#### DOCUMENT TEXT:

• • • •

The (little endian) bit assignments are
47:39 | PML4E index |
38:30 | PDPTE index |
29:21 | PDE index |
20:12 | PTE index |
11:0 | offset |
The layout just described is for 4KB pages (2^num offset bits = 4096). Larger page sizes are supported by dropping the lower levels of the hierarchy and increasing the size of the offset. 2MB pages are stored in a PDE and 1GB pages in a PDPTE.
So what about bits 63:48 ? They should be the same as bit 47, ie the linear address is sign extended to 64-bits. This is known as the canonical form, and you’ll get an exception if the most significant bits are anything else.
There are also some legacy addressing modes supported.
Physical Address Extension (PAE) is similar to 64-bit mode, but loses the PML4, and has only a two bit index (31:30) into the PDPT.
32-bit mode loses both the PML4 and PDPT. Also, PDEs and PTEs halve in size from 8-bytes to 4-bytes, though the tables stay the same size (4KB), so an extra bit is used to index each.
31:22 | PDE index |
21:12 | PTE index |
11:0 | offset |
In all paging modes, the CPU has a single global (physical address) pointer to the top level of the hierarchy. This is stored in Control Register 3 (CR3).

• • • •

#### STORED DATA:

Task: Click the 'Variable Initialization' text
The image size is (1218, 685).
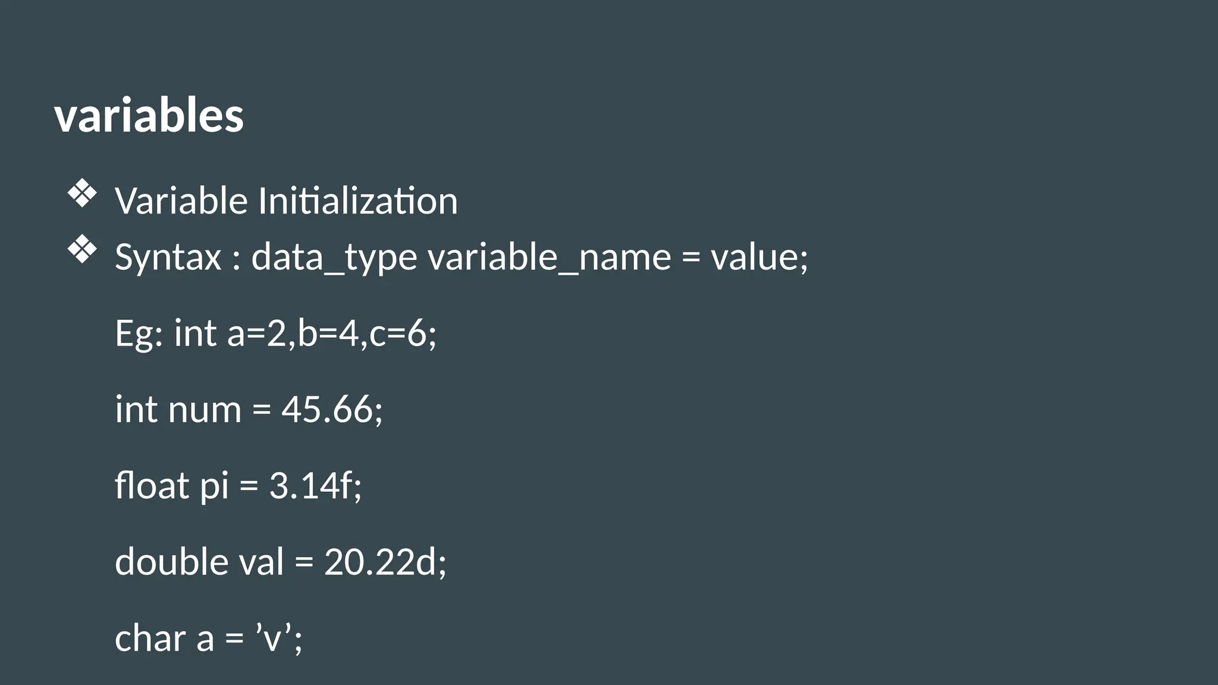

• • • •

#### TASK INSTRUCTIONS:
1) Answer these from the text on x86 paging above, one line each:
(a) What size do PDEs and PTEs shrink to in 32-bit mode?
(b) Which bit should bits 63:48 of a linear address match?
(c) Which register holds the pointer to the top level of the hierarchy?
2) Write what comes next in the text on x86 paging above, picking up after its last sentence.

#### THE REPLIES:
1)
(a) 4 bytes
(b) Bit 47
(c) Control Register 3 (CR3)

2)
When executing in a legacy, non-64 bit mode, another level of address translation is added, segmentation. Instead of code directly specifying a linear address, it instead works with logical addresses. Segmentation converts logical addresses to linear ones, the linear address is then converted to a physical address as described above. Logical addressing is performed by using a segment selector register (CS, DS, ES, SS, FS or GS). The segment selector references an entry in either the Global Descriptor Table (GDT) or Local Descriptor Table (LDT). The segment descriptors in these tables specify a linear base address that is added to the logical offset (as well as offset limits, and some other security info).
Actually, i kinda lied, just so that the segmentation could be ignored to start off with. The FS and GS segment bases do actually work in 64-bit mode, but apart from that, segmentation is not used.
Looking up all these tables for every memory access would be extremely slow, so instead they are cached. Two types of caching can be used. Translation Lookaside Buffers (TLBs) cache information for individual pages. Paging-structure caches can also cache the upper levels of the structure’s hierarchy.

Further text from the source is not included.